本研究回顧性分析了近3年本院收治124例重度燒傷患者,其中有49例患者在住院期間并發膿毒癥。單因素分析顯示,吸入性損傷、燒傷面積、入院首次手術時間、血漿PCT水平是患者發生膿毒癥的危險因素。燒傷患者吸入性損傷發生后,呼吸系統相關組織器官受損,患者肺通氣與肺換氣過程發生改變,肺組織氣液交換失衡而發生肺水腫,還可繼發肺不張與肺部感染,因此可誘發膿毒癥的發生,此時患者極易發生死亡[8]。但是,多因素Logistic分析顯示,吸入性損傷不是重度燒傷后膿毒癥的獨立危險因素,可能與其他混雜因素的干擾有關,因此,不能利用是否具有吸入性損傷單獨預測燒傷后膿毒癥的發生,必須結合其他因素共同預測。本研究發現,入院首次手術時間、血漿PCT水平、燒傷面積也是重度燒傷后膿毒癥發生的獨立危險因素。
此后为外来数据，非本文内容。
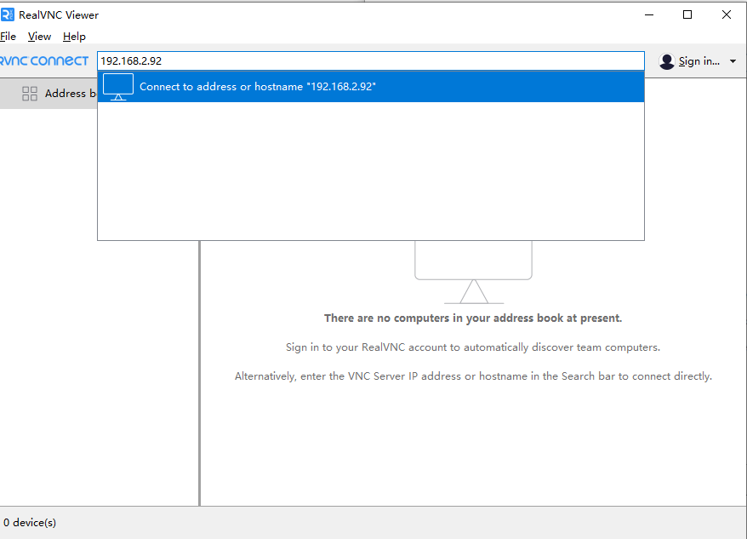
Task: Click the monitor icon in the suggestion row
Action: point(118,87)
對于重度燒傷患者,入院后盡早手術清創處理可以及時預防并治療創面感染,減少燒傷創面毒性物質的吸收,降低組織器官損傷[9,10]。本研究顯示入院后首次手術時間>2 d的患者發生膿毒癥的風險為首次手術時間≤2 d患者的5.944倍,因此及時手術治療對預防發生膿毒癥有重要作用。燒傷面積是判斷燒傷患者病情嚴重程度的重要指標。燒傷面積越大,皮膚受損害越重,其屏障抵御功能越弱,就更容易受到病原菌的感染;且燒傷面積越大,患者炎癥反應癥狀越重[11,12]。本研究顯示,燒傷面積大于50%患者發生膿毒癥的風險是面積小于50%患者的1.233倍。血漿PCT水平往往可以反映全身感染的程度,其正常值一般低于0.5 μg/L。當機體發生全身感染時,其血漿水平迅速升高至2 μg/L,此可能與單核細胞等釋放內毒素和炎細胞因子增加有關,因此臨床上將PCT作為膿毒癥早期診斷的新指標[13]。相關研究發現,PCT不僅可以預測膿毒癥的發生,還可預測膿毒癥患者的預后;膿毒癥患者血漿PCT水平越高,其預后越差[14]。本研究顯示,入院期間血漿PCT≥2 μg/L的燒傷患者其發生膿毒癥的風險是PCT<2 μg/L患者的4.031倍。
膿毒癥患者極易發生膿毒癥休克,病死率極高,國內多家醫院報告特重度燒傷膿毒癥患者的病死率達58.9%。本研究發生膿毒癥患者49例,其中13例患者死亡,病死率為26.53%,低于臨床報道,此可能與樣本差異有關[15]。13例患者的死亡時間為發生膿毒癥后9~40 d,中位總生存時間為18 d。研究發現,燒傷后膿毒癥并發死亡與燒傷后炎癥反應的失控有關;加之機體處于應激狀態,組織器官中的炎癥細胞釋放大量炎癥介質如IL-6、IL-8、TNF-α、LPS等,患者可出現心肌抑制、血液高凝、高代謝等,最終可造成多器官功能紊亂,甚至誘發死亡。本研究顯示,膿毒癥死亡患者血漿IL-6、IL-8、TNF-α、LPS水平均高于存活患者,血漿炎癥因子水平較高患者預后差,進一步證實膿毒癥患者發生死亡與炎癥因子過度釋放有關。
綜上所述,重度燒傷后膿毒癥的發生率較高,燒傷面積大、入院手術治療不及時、血漿PCT水平高是患者發生膿毒癥的獨立危險因素。膿毒癥患者發生死亡與燒傷后大量炎癥介質釋放導致炎癥反應失控有關。